***** Input
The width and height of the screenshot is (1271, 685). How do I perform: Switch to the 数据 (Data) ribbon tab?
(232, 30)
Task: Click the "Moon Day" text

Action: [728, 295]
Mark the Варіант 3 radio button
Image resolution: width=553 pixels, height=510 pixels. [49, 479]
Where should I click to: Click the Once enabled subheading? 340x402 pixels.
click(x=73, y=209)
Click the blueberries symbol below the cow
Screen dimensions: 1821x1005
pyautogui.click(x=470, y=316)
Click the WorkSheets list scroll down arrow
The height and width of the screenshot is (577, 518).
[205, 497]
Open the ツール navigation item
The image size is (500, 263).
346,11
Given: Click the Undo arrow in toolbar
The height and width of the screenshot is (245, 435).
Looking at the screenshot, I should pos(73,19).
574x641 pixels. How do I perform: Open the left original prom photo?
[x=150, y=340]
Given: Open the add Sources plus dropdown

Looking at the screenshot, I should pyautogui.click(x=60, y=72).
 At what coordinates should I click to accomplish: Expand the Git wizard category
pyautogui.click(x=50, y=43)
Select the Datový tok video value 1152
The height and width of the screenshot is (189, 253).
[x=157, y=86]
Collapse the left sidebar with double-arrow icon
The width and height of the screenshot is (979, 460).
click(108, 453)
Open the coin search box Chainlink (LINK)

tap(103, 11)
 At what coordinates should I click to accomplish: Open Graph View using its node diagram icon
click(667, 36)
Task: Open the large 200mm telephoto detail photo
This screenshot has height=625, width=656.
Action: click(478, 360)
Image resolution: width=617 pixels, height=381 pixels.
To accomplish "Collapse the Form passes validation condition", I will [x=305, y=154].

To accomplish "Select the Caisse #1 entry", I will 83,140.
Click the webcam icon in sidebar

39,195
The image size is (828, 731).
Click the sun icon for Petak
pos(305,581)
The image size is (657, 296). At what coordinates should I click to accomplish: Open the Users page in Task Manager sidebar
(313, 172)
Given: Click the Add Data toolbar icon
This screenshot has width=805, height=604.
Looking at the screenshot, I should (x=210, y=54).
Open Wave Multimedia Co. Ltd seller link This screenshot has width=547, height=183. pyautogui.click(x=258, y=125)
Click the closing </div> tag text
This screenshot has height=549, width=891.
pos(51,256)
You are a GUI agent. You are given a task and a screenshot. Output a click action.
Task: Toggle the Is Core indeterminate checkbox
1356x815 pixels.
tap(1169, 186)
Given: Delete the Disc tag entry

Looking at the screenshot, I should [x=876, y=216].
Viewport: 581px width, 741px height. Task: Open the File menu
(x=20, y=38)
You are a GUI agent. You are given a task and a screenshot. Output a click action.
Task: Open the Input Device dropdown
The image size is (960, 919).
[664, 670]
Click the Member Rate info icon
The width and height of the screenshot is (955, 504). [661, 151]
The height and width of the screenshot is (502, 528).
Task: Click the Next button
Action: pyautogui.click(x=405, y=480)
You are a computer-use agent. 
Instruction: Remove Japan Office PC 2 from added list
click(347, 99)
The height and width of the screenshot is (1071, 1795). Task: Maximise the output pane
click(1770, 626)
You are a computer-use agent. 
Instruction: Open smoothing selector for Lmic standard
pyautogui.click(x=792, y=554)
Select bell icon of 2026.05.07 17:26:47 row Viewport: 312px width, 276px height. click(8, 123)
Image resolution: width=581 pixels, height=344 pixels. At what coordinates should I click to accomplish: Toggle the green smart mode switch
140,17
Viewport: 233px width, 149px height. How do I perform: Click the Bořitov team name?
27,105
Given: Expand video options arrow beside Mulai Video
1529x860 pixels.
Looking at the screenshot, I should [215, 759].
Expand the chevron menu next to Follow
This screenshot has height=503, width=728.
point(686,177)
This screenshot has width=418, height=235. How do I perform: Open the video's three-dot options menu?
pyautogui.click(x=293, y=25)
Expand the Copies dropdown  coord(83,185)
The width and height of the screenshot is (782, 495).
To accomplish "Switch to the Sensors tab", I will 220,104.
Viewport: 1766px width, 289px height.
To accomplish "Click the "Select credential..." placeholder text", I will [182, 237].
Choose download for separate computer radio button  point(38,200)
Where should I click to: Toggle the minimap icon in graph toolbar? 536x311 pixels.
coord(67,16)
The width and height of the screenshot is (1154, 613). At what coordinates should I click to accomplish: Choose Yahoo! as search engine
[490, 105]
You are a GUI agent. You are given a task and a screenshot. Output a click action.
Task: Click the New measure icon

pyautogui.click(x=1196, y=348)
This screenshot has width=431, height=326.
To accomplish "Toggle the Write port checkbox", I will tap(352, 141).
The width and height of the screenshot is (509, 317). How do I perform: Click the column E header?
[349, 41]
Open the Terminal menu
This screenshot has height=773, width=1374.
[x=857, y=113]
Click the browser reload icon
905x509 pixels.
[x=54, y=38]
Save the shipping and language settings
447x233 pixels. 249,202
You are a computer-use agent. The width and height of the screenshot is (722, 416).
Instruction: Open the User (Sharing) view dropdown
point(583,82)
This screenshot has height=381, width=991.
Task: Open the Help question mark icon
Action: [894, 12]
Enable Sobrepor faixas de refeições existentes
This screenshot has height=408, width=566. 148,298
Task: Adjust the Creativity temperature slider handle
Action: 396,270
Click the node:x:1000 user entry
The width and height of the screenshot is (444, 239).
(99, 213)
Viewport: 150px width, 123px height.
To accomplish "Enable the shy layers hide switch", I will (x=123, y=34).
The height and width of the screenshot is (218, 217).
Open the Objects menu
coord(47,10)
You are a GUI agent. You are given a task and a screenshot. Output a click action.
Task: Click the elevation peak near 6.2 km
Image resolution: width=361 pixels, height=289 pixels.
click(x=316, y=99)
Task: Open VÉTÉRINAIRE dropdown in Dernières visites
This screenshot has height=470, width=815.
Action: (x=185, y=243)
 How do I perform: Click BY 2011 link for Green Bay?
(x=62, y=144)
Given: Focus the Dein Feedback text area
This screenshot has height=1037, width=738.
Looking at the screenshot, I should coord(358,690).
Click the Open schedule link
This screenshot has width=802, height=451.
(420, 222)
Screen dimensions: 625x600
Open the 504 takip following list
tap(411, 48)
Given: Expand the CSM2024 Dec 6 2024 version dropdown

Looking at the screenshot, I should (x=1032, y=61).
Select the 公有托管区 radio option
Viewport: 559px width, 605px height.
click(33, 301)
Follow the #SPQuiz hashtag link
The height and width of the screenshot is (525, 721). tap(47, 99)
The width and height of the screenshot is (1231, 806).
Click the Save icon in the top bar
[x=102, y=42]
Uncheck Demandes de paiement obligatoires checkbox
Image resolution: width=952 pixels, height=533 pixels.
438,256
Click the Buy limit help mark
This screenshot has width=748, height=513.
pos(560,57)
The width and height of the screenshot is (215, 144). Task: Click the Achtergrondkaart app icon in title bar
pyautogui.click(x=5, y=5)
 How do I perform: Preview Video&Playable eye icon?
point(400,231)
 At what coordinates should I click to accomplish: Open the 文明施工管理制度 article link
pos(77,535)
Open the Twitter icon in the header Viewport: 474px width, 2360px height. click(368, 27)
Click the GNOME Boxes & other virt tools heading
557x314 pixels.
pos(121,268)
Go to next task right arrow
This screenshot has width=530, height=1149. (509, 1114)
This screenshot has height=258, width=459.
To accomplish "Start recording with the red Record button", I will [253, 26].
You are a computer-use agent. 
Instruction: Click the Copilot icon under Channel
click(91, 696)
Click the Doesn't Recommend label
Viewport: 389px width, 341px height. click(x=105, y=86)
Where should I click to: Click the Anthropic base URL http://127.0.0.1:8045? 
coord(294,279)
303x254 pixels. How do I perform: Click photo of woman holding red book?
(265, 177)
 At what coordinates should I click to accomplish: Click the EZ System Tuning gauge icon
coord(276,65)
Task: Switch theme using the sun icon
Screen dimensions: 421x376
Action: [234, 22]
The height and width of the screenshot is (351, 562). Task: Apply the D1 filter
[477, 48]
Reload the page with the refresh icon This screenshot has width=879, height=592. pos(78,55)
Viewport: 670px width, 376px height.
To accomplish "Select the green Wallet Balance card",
**********
## Requirement:
Recast the records as a JSON list of strings, one string per line with blank lines left out, starting with the line that contains "Follow the #SPQuiz hashtag link" and going on through the end of the records.

## Response:
[
  "Follow the #SPQuiz hashtag link",
  "The height and width of the screenshot is (525, 721). tap(47, 99)",
  "The width and height of the screenshot is (1231, 806).",
  "Click the Save icon in the top bar",
  "[x=102, y=42]",
  "Uncheck Demandes de paiement obligatoires checkbox",
  "Image resolution: width=952 pixels, height=533 pixels.",
  "438,256",
  "Click the Buy limit help mark",
  "This screenshot has width=748, height=513.",
  "pos(560,57)",
  "The width and height of the screenshot is (215, 144). Task: Click the Achtergrondkaart app icon in title bar",
  "pyautogui.click(x=5, y=5)",
  " How do I perform: Preview Video&Playable eye icon?",
  "point(400,231)",
  " At what coordinates should I click to accomplish: Open the 文明施工管理制度 article link",
  "pos(77,535)",
  "Open the Twitter icon in the header Viewport: 474px width, 2360px height. click(368, 27)",
  "Click the GNOME Boxes & other virt tools heading",
  "557x314 pixels.",
  "pos(121,268)",
  "Go to next task right arrow",
  "This screenshot has width=530, height=1149. (509, 1114)",
  "This screenshot has height=258, width=459.",
  "To accomplish \"Start recording with the red Record button\", I will [253, 26].",
  "You are a computer-use agent. ",
  "Instruction: Click the Copilot icon under Channel",
  "click(91, 696)",
  "Click the Doesn't Recommend label",
  "Viewport: 389px width, 341px height. click(x=105, y=86)",
  "Where should I click to: Click the Anthropic base URL http://127.0.0.1:8045? ",
  "coord(294,279)",
  "303x254 pixels. How do I perform: Click photo of woman holding red book?",
  "(265, 177)",
  " At what coordinates should I click to accomplish: Click the EZ System Tuning gauge icon",
  "coord(276,65)",
  "Task: Switch theme using the sun icon",
  "Screen dimensions: 421x376",
  "Action: [234, 22]",
  "The height and width of the screenshot is (351, 562). Task: Apply the D1 filter",
  "[477, 48]",
  "Reload the page with the refresh icon This screenshot has width=879, height=592. pos(78,55)",
  "Viewport: 670px width, 376px height.",
  "To accomplish \"Select the green Wallet Balance card\","
]